第31話.袖の下

お互いを名前で呼び合うようになる頃、麦茶はすっかり汗をかいてしまった。時計の針はまだ4時、すっかり、話し込んでしまった。


「りえさん、唐突で申し訳ないんだけどさ」

「どうしたの?」

「嫌ならいいんだけど」

「なになに? もったいぶらなくていいよ」

「袖、まくって見せてほしいな」


「え・・・・」 一気に空気が凍りついた。でも僕には自信があった。もちろん見せたがらないだろうけど、どうしてもこれを確信に変えたい。それに・・・・。


「りえさんとは仲良くできるかもしれない」


あえて声に出してりえさんをけん制する。まだ会って数日なのに、信頼を試そうとしてるみたいでつくづく僕は性格が悪い。まだ、じっくり仲良くなって心を開いてその後でもよかったかもしれないが、あいにく僕は空気が読めない。


友達がいない原因はそういうところかもしれない。


「いいけど、引かないでね」

「自分から言ってて、引かないよ」


この瞬間自信は9割確信に変わった。あと1割は、見てからでも遅くないだろう。


「あとさ、見たあとはりえって呼んで」

「? 今と変わらなくない?」

「ううん、りえさんじゃなくて、りえ」

「あぁ」


「いいよ、引かないし、りえって呼ぶ」


大きく息を吸い込むと、まだ少し戸惑っているのか、袖をゆっくりとゆっくりとまくり始めた。袖の先に見える綺麗な手、長い髪から垣間見える白くて美しい肌。
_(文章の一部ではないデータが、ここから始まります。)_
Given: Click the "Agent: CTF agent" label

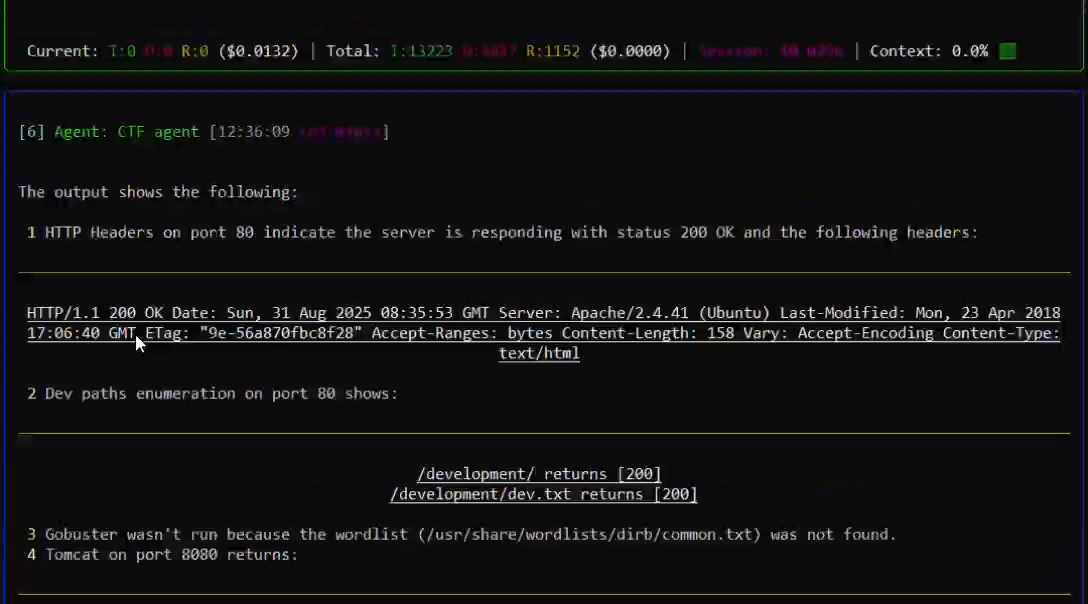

だが袖の下から現れたのはそんなものとはほど遠い、黒く変色してところどころ青くなっている、見るからに痛々しい肌の色。病気などのそれとは明らかに違う。どう考えても、長年に渡り暴力的な虐待を受けてきたような、いや、きっと受けてきたんだろう、りえの過去が少し見えた気がする。


「あはは・・・・見られ・・・・ちゃったね」

「うん、やっぱり、そうだと思った」

「やっぱりって、気付いてたの?」

「まあ、この季節に長袖ばっかり着てたらなんとなく想像はね」

「そっか・・・・まあそうだよね」

「ん?」


黒く変色してしまった肌に、まだ新しい傷があるのが目に付いた。こう、左手の手首に、横一線に切りつけたような傷が何本も何本も走っている。


「これは?」


左手を触ろうとするとビクッ! と過剰な反応が返ってきた。いやまあそりゃそうか。